Que l'équivoque de la formule " c'est ici " est levée par la mention " les occasions c'est vraiment ici ", mention qui si elle n'est pas clairement explicitée, dans les écritures de l'intimée résulte des constatations de l'Huissier globalement revendiquées ; qu'en effet l'expression " les occasions c'est vraiment ici ", donne tout son sens aux autres slogans publicitaires " c'est ici " et signifie clairement que le concurrent dont on a déjà dit qu'il était déterminable de par sa notoriété et sa proximité immédiate, n'était pas, lui, un véritable négociant d'occasion ; que cette publicité, qui dénigre malicieusement le concurrent, est préjudiciable aux Sociétés Gibert Jeune, et constitue un acte de concurrence déloyale à son encontre;

Considérant au surplus, que l'intimée conclut de façon sibylline, que le défendeur a fait habilement disparaître son nom, comme l'attestent les photos prises lors du constat de l'Huissier ;

Considérant qu'il résulte en effet du contrat que la surface et le nombre des panneaux publicitaires a occulté en grande partie l'enseigne Boulinier, jusqu'à la rendre difficilement visible, sur les côtés en petits caractères, et sur le store qui n'est cependant déroulé qu'en cas de pluie ou de risque de pluie et qui n'est aisément lisible que de l'autre côté du Boulevard Saint-Michel ;

Qu'il en résulte que le consommateur moyen, normalement intelligent et attentif peut s'imaginer, au vu des panneaux publicitaires, se trouver dans un des magasins des Société Gibert Jeune alors qu'il se trouve dans le magasin de la Société Boulinier qui dissimule son nom ;

Que la disposition de cette publicité qui établit une confusion entre les deux commerces constitue donc par là encore un acte de concurrence déloyale;

Considérant qu'il y a donc lieu de confirmer le jugement en ce qu'il a condamné l'appelante pour concurrence déloyale et a ordonné sous astreinte la modification des panneaux publicitaires, sans qu'il soit besoin de reprendre les motifs surabondants des premiers juges, consistant à proposer d'autres formules publicitaires, la Cour n'étant au surplus pas saisie de ce chef de demande ;

Considérant que le préjudice consiste dans le détournement de clientèle, qui n'a pas manqué d'être provoqué par les annonces décrites ci-dessus ;

Que la Cour a les éléments pour évaluer le préjudice des Sociétés Gibert Jeune à la somme de 60 000 F, qu'il convient d'y ajouter en équité, une somme de 4 000 F au titre de l'article 700 du Nouveau Code de Procédure Civile pour les frais irrépétibles d'appel des Sociétés Gibert Jeune.

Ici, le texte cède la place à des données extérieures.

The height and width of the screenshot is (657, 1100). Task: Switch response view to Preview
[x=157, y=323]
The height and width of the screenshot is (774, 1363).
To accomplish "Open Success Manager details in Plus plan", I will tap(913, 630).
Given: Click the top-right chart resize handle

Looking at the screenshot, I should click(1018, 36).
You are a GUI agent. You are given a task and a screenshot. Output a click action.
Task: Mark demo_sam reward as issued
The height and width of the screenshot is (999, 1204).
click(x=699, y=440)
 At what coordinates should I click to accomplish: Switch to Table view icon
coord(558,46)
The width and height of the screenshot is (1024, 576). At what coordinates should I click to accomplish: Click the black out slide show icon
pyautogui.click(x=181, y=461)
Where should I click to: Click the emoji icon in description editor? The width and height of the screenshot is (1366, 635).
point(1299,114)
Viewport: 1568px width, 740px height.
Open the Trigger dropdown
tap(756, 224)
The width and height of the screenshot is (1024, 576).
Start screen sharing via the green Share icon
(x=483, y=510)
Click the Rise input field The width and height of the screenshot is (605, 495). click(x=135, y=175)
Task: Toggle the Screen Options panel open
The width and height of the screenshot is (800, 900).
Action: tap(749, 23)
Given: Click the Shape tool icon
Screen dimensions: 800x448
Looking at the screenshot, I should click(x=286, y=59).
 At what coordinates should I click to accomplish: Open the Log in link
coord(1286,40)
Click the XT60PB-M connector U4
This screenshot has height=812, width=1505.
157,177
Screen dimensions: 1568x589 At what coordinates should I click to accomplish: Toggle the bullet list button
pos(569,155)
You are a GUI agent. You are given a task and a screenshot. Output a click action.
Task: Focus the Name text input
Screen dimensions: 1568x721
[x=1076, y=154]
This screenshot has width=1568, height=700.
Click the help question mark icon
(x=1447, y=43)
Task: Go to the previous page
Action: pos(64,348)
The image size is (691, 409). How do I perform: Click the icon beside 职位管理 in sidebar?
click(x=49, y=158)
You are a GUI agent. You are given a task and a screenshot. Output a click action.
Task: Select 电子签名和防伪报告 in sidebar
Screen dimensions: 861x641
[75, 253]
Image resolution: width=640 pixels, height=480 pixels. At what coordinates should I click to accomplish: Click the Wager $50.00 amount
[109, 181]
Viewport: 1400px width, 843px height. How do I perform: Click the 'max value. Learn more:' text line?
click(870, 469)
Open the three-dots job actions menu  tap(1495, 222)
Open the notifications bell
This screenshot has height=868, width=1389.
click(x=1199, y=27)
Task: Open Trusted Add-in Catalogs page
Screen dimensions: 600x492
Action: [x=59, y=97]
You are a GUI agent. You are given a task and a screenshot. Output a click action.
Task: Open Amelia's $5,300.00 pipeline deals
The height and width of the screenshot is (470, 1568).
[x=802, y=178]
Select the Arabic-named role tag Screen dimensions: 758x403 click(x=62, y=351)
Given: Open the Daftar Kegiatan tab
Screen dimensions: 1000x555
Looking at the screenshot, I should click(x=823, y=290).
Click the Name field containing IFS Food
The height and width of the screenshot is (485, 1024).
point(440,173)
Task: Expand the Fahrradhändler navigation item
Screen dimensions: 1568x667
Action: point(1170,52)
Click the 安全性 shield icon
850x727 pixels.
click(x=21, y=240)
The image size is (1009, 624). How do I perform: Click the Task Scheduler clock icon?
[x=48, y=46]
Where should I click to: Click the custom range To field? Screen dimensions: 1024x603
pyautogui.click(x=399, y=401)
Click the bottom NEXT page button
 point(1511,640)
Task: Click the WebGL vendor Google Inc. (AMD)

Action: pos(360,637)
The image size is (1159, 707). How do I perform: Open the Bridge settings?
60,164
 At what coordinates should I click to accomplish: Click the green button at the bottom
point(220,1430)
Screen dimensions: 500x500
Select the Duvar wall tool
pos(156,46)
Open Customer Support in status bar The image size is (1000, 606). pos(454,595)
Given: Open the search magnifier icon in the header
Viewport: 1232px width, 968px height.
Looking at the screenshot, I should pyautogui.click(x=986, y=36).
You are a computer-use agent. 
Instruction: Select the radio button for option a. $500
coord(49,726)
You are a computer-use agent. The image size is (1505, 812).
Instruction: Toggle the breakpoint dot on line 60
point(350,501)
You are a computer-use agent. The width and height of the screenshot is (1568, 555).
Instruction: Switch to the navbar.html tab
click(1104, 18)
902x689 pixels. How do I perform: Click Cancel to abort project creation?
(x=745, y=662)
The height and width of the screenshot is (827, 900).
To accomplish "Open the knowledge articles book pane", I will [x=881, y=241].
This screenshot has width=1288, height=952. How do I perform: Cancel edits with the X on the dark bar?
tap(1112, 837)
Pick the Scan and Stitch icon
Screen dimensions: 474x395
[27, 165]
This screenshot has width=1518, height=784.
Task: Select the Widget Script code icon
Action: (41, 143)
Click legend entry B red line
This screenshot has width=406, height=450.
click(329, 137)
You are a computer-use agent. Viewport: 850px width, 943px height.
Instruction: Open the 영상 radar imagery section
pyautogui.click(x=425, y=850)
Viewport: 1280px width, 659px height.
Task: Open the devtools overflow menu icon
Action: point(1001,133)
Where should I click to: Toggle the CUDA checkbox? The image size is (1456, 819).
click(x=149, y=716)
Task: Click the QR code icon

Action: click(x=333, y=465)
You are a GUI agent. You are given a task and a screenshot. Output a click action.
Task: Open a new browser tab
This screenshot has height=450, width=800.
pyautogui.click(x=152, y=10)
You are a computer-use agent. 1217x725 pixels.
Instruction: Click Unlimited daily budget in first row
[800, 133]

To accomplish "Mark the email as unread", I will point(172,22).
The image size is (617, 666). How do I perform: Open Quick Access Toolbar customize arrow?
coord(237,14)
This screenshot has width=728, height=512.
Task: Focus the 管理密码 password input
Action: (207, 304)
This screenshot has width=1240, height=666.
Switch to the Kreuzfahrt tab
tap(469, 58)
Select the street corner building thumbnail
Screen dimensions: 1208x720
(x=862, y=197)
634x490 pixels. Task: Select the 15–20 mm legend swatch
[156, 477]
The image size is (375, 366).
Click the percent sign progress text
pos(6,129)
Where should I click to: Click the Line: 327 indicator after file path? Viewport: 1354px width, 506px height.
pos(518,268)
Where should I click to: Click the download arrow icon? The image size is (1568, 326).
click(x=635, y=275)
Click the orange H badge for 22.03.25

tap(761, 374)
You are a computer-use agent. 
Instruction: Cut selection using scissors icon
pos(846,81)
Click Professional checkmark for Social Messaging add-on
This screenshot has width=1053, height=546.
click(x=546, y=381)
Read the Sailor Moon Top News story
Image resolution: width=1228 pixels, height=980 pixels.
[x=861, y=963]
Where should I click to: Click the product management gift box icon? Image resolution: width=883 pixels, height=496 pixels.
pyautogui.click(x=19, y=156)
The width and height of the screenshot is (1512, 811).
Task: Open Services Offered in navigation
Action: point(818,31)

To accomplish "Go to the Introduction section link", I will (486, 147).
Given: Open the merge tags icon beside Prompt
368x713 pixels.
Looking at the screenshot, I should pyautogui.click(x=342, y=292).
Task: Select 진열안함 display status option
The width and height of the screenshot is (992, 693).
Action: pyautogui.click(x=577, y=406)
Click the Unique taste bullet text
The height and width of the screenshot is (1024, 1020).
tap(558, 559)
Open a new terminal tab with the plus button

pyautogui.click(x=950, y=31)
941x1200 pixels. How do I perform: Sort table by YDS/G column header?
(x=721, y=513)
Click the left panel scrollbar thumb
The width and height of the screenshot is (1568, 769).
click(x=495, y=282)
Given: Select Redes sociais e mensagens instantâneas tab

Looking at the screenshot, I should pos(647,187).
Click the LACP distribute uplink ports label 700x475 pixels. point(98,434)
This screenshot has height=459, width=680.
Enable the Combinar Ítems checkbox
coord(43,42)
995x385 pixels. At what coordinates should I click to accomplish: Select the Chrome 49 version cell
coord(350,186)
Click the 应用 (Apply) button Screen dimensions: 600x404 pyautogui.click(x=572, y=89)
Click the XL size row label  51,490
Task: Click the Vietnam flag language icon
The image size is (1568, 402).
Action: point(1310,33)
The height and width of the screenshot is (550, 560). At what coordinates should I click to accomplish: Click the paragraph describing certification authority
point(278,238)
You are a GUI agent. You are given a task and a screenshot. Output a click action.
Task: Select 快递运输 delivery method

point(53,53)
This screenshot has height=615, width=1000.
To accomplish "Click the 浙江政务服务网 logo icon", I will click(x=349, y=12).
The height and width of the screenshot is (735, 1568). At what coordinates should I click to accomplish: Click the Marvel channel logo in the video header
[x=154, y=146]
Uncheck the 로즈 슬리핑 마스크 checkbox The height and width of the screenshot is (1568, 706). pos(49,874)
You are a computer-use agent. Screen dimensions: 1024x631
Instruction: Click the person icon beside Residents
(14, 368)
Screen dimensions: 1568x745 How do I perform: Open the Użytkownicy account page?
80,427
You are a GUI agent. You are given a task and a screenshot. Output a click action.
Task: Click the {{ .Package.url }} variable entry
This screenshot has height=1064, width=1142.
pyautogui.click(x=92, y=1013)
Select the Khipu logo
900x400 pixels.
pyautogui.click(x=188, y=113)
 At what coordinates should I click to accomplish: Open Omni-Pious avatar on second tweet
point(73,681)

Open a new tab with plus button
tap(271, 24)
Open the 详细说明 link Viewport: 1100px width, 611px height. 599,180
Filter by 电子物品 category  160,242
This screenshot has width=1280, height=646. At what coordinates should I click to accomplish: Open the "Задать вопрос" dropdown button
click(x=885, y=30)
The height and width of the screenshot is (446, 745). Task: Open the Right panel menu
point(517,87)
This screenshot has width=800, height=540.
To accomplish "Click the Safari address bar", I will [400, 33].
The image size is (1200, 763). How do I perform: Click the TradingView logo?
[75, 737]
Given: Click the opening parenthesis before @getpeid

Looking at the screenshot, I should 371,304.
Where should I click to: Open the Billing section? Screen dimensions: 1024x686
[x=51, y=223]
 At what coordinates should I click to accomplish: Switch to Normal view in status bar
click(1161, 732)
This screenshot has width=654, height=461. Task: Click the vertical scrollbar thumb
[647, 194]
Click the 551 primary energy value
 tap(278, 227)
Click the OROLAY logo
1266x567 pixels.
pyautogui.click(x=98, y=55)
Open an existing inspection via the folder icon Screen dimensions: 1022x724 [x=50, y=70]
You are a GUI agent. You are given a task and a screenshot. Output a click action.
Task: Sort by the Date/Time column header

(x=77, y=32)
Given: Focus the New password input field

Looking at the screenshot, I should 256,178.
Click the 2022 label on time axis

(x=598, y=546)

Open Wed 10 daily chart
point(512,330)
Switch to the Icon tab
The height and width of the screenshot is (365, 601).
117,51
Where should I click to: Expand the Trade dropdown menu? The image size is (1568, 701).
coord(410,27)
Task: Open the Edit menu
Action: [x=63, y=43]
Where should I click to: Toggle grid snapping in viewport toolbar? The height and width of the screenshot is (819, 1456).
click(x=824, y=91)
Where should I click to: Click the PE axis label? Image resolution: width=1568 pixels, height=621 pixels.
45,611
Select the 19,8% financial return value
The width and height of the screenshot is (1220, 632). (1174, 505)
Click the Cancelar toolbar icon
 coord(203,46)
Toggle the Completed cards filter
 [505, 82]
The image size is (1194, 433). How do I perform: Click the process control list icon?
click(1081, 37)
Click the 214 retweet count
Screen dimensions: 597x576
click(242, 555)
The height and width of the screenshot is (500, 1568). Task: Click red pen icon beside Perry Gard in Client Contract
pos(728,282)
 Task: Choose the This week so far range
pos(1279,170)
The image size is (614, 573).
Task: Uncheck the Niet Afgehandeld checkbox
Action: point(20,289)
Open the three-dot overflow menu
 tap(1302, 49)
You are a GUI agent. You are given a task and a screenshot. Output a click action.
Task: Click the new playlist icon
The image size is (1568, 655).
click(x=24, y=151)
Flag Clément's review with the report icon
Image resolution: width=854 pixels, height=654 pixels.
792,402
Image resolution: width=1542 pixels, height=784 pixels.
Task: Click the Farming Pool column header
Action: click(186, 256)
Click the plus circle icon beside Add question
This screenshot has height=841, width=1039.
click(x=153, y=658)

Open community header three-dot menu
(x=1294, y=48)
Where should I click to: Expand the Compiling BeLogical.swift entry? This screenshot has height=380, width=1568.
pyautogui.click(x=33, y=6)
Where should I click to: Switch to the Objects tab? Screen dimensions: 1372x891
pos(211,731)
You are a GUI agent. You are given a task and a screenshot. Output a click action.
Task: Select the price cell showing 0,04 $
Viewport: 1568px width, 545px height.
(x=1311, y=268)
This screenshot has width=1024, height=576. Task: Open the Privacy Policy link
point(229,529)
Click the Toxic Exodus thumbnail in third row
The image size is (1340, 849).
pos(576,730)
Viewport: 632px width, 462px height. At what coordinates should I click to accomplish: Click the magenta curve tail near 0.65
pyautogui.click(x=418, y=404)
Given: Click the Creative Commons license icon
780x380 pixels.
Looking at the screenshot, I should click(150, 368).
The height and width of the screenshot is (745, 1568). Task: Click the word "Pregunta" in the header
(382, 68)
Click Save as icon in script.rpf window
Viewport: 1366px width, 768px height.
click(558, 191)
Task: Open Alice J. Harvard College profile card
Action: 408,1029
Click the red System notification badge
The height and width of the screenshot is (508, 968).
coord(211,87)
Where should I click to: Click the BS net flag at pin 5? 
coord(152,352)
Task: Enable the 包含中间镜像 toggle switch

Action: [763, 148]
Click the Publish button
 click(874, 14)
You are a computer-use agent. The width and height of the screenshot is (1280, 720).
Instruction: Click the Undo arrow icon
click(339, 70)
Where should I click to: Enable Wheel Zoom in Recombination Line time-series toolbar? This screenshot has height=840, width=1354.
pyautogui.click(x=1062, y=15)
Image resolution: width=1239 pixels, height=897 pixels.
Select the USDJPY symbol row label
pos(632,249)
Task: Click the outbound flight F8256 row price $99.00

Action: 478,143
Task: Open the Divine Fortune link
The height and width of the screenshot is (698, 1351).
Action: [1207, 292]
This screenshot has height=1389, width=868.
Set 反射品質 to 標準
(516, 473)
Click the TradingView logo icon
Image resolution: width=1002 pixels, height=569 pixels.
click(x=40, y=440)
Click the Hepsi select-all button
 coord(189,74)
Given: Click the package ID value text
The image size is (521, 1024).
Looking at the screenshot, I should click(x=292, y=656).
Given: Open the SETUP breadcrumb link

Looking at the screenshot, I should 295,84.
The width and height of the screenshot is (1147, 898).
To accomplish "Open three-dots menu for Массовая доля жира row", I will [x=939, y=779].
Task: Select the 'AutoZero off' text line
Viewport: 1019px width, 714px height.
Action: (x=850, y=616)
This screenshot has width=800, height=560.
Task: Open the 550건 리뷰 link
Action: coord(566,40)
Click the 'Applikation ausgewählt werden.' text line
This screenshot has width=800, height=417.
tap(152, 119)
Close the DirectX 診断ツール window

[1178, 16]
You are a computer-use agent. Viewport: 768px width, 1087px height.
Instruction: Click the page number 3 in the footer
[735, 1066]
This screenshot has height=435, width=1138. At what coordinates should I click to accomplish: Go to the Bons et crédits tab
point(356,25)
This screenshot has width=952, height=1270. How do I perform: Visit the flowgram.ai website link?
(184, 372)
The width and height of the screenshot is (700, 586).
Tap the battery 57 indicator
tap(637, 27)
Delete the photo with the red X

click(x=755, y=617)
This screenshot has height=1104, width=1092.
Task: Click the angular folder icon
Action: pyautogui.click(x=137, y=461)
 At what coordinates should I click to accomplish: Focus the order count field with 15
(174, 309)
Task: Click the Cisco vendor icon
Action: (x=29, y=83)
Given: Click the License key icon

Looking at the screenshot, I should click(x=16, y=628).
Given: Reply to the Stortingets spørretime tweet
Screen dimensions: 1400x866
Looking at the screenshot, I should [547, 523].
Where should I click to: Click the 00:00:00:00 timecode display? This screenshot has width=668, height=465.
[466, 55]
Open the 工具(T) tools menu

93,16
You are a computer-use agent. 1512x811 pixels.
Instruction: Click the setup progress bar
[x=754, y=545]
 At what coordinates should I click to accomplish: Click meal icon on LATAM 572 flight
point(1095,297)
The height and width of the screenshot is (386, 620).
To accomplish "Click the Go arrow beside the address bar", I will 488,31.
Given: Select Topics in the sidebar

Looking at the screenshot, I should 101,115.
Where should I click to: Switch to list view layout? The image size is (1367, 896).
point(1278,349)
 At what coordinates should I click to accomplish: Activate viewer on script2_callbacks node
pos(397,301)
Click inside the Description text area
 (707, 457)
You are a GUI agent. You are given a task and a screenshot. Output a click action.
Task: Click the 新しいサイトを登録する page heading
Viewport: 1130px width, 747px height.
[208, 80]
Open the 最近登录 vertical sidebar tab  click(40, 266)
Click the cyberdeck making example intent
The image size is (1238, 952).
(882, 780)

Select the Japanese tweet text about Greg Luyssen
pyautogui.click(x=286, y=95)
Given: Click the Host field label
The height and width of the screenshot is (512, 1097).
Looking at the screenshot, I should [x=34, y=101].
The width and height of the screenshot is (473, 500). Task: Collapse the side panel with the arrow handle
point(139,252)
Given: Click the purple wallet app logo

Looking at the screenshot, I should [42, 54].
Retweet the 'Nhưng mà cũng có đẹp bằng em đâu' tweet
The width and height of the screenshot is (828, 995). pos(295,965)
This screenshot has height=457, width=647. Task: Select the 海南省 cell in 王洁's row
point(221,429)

Par ces motifs Confirme le jugement, sauf sur le montant de la condamnation à dommages intérêts ; qui est élevée à la somme de 60 000 F ; Y ajoutant, dit que les modifications des panneaux publicitaires doivent être opérées dans le mois suivant la signification du présent arrêt, et ce sous astreinte de 1 000 F par jour de retard ; Condamne la Société Boulinier à payer aux Sociétés Gibert Jeune la somme de 4 000 F sur le fondement de l'article 700 du Nouveau Code de Procédure Civile. La condamne aux dépens qui seront recouvrés par Maître Narrat Peytavi, conformément à l'article 699 du Nouveau Code de Procédure Civile.